| Exercise |
Reproduce the lines of the material verbatim, starting at the line that contains "Task: Select the 年龄分布 section heading" and ending at the end of the material. Leave out any pictures.

╭─ Exercise inputs

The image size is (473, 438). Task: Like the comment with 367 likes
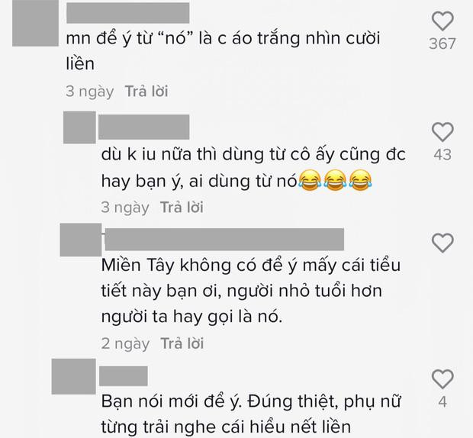442,21
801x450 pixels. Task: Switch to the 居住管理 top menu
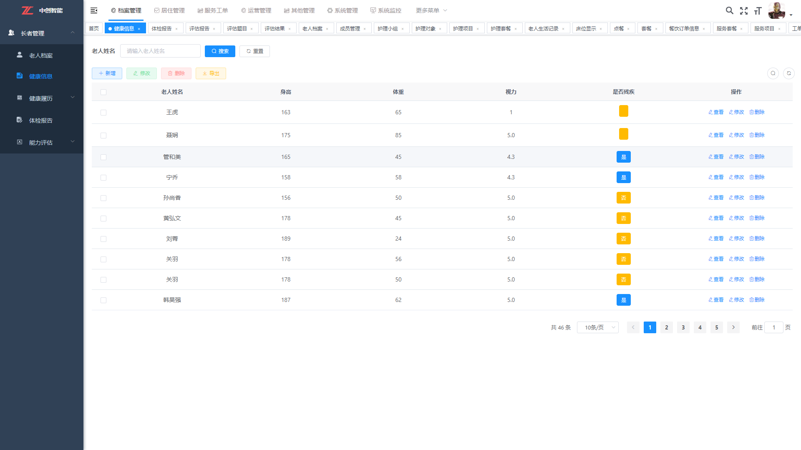click(169, 10)
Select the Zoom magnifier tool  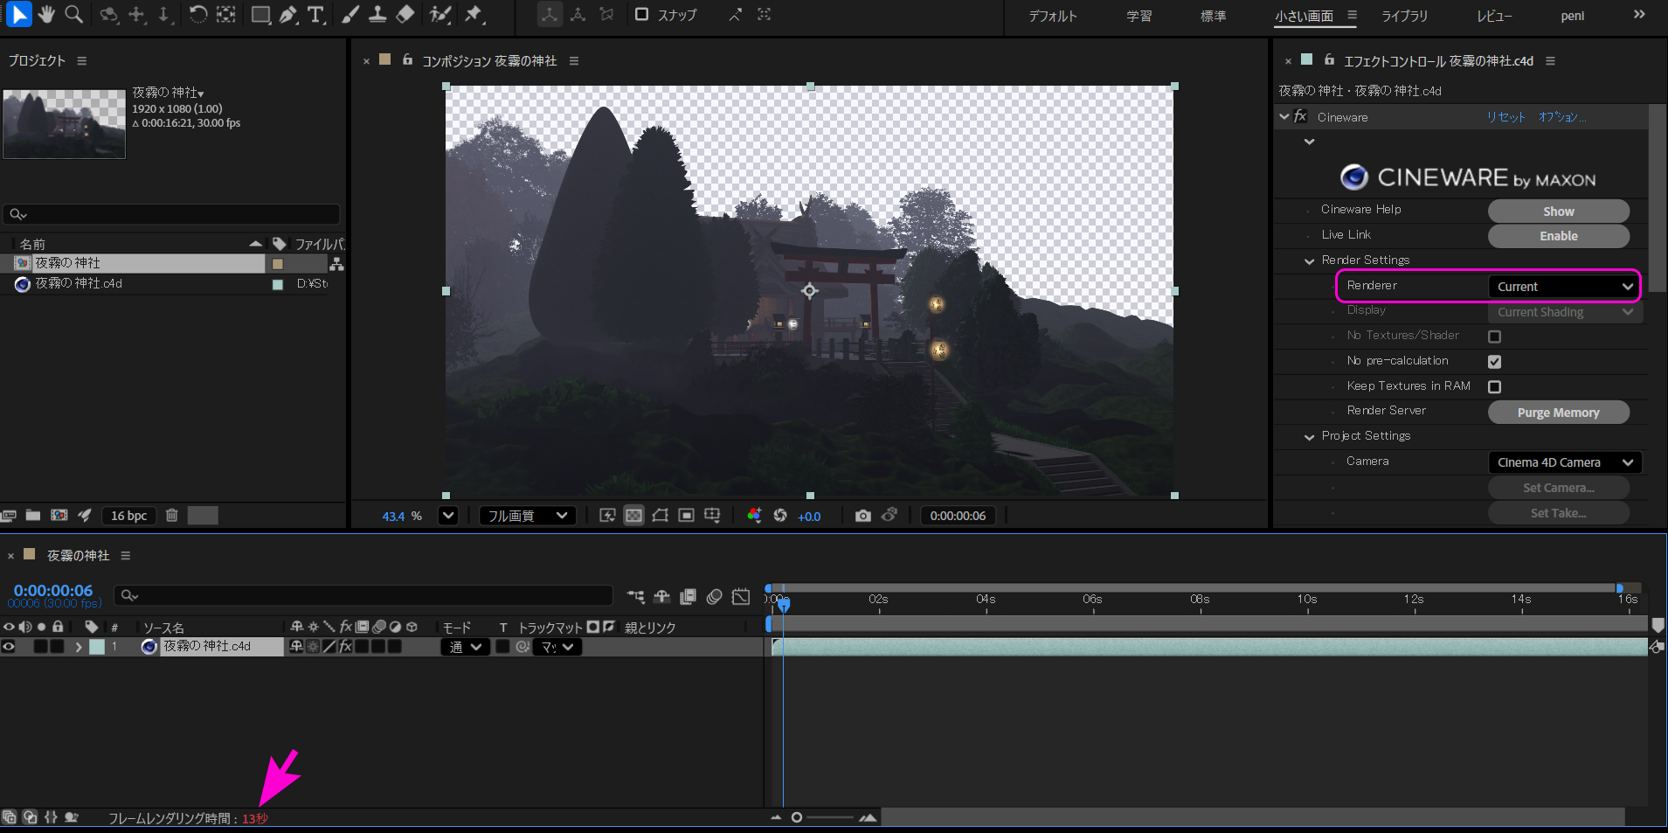click(74, 14)
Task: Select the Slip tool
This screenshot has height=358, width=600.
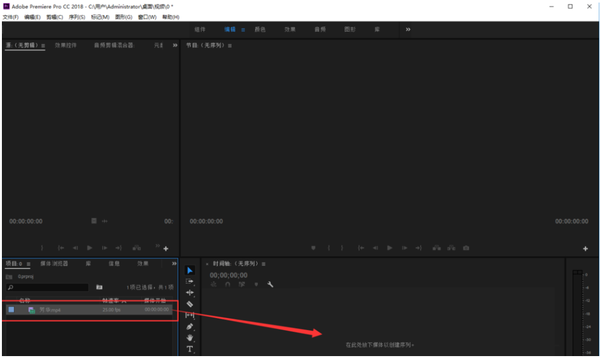Action: (x=190, y=315)
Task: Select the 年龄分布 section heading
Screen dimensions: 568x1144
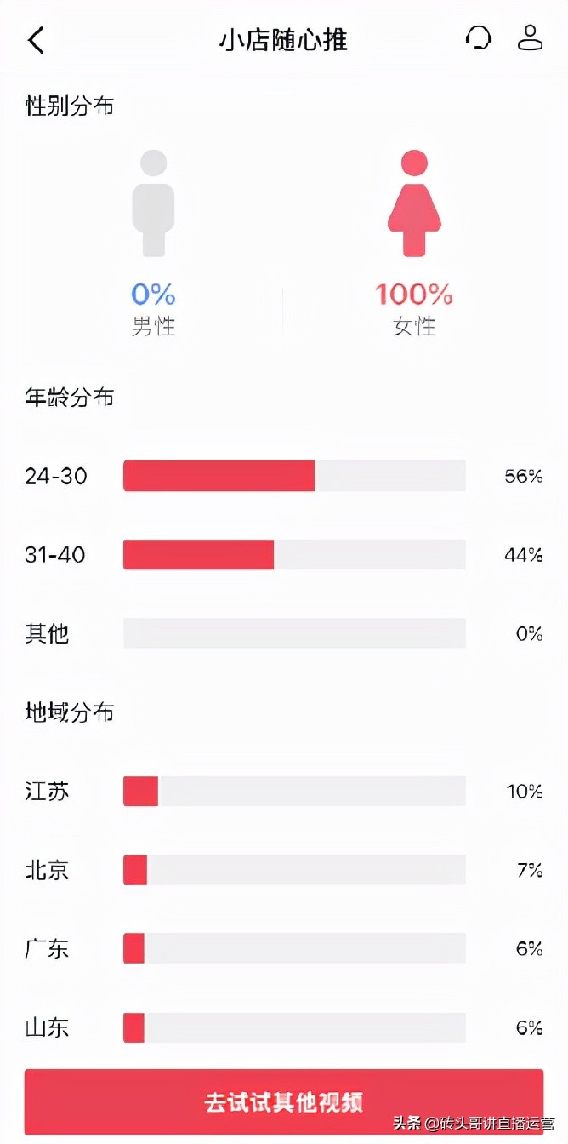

╰─

| Solution to this problem |
Task: Select the 年龄分布 section heading
Screen dimensions: 568x1144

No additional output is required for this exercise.